American Fidelity Fire Insurance v. Williams

N. J. Kaufman, J..

(dissenting). MCLA 500.3101(1); MSA 24.13101(1) requires that owners of motor vehicles required to be registered in Michigan obtain personal protection insurance. Defendant’s husband purchased that insurance from plaintiff. Additionally, he purchased uninsured motorist coverage, which is not statutorily required.1 Prior to entering into the contract, Mr. Williams saw only the face of the policy which indicated that he was contracting for full personal protection coverage and uninsured motorist coverage in the amount of $20,000/$40,000. The issue in *131this case revolves around language contained in the uninsured motorist provision allowing the insurer to set off any amounts paid under the personal protection provision from amounts owing under the uninsured motorist coverage.

It is not disputed that personal protection coverage, to the limit of the policy, covers "benefits consisting of (a) allowable expenses,[2] (b) work loss,[3] and (c) survivors’ loss[4] as a result of bodily injury * * * ”. Nor can it be disputed that, under the uninsured motorist provision, the insurer "will pay all sums which the insured or his legal representative shall be legally entitled to recover as damages from the owner or operator of an uninsured automobile because of bodily injury, sickness or disease, including death resulting therefrom, hereinafter called 'bodily injury’ * * * ”.

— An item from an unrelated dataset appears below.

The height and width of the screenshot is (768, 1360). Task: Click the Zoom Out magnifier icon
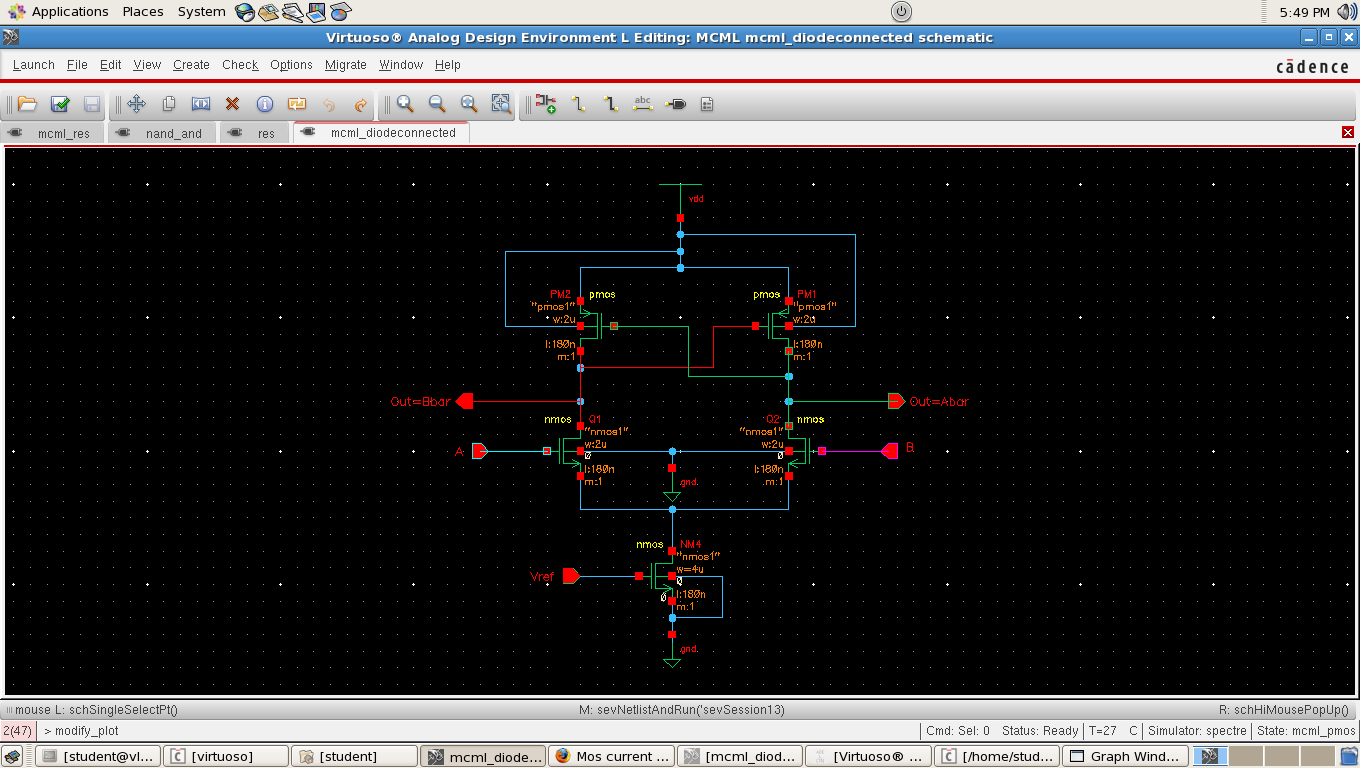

It is significant that the definition of the term "bodily injury” in the personal protection section is identical to the definition of "bodily injury” in the uninsured motorist section. It is an elementary maxim of contract law that a contract definition is binding on the parties to the contract. See e.g. The Western Fire Insurance Co v J R Snyder, Inc, 76 Mich App 242; 256 NW2d 451 (1977). Thus, an entirely permissible inference from the language of the two provisions is that the benefit coverage provided under each is co-extensive with the other. Of course, such a construction would render the uninsured motorist coverage totally worthless under the majority’s definition.5 Any amount obtaina*132ble under the uninsured motorist provision would be offset by its inclusion in the personal protection benefits.

My colleagues, who also formed the majority in Kozak v Detroit Automobile Inter-Insurance Exchange, 79 Mich App 777; 262 NW2d 904 (1977), (to which I dissented) have noted that an insurance contract "is enforceable unless considerations of equity and justice * * * dictate otherwise”.

In this case, I would not enforce the set-off provision, as interpreted by the majority, because I feel to do so is both inequitable and unjust.

Even if it is argued that the uninsured motorist coverage is more extensive than the personal protection coverage, it cannot be gainsaid that, at the very least, the scope of potential benefits under the uninsured motorist provision is ambiguous. Generally, if an insurance policy requires interpretation, the policy is construed strictly against the insurer and more liberally toward the insured. Arrigo’s Fleet Service, Inc v Aetna Life & Casualty Co, 54 Mich App 482, 487, n 5; 221 NW2d 206 (1974), lv den 392 Mich 812 (1974). Thus, in this case, regardless of the precise definition of the uninsured motorist coverage, I would hold that the insurance policy visits an unconscionable result as a matter of law upon defendant.6 This Court’s choice of remedies in this situation is outlined in MCLA 440.2302(1); MSA 19.2302(1). I would "enforce the remainder of the contract without the unconscionable clause”; i.e., I would not enforce the set-off provision and therefore I would affirm the trial court.

The statutory provision which mandated such coverage, MCLA 500.3010; MSA 24.13010 was repealed by 1972 PA 345.

Required by MCLA 500.3107(a); MSA 24.13107(a).

Required by MCLA 500.3107(b); MSA 24.13107(b).

Required by MCLA 500.3108; MSA 24.13108.

"The provision, consistent with the 'residual’ designation on the premium schedule, limits a recovery under uninsured motorist coverage to the policy limit less any recovery under the statutorily required personal protection coverage. ” (Emphasis supplied.)

This result would not occur under insurance contracts which provide that personal protection benefits can only be claimed where bodily injury resulted from an accident involving an insured driver, or under contracts which expressly state how the uninsured motorist coverage is more expansive than the personal protection coverage.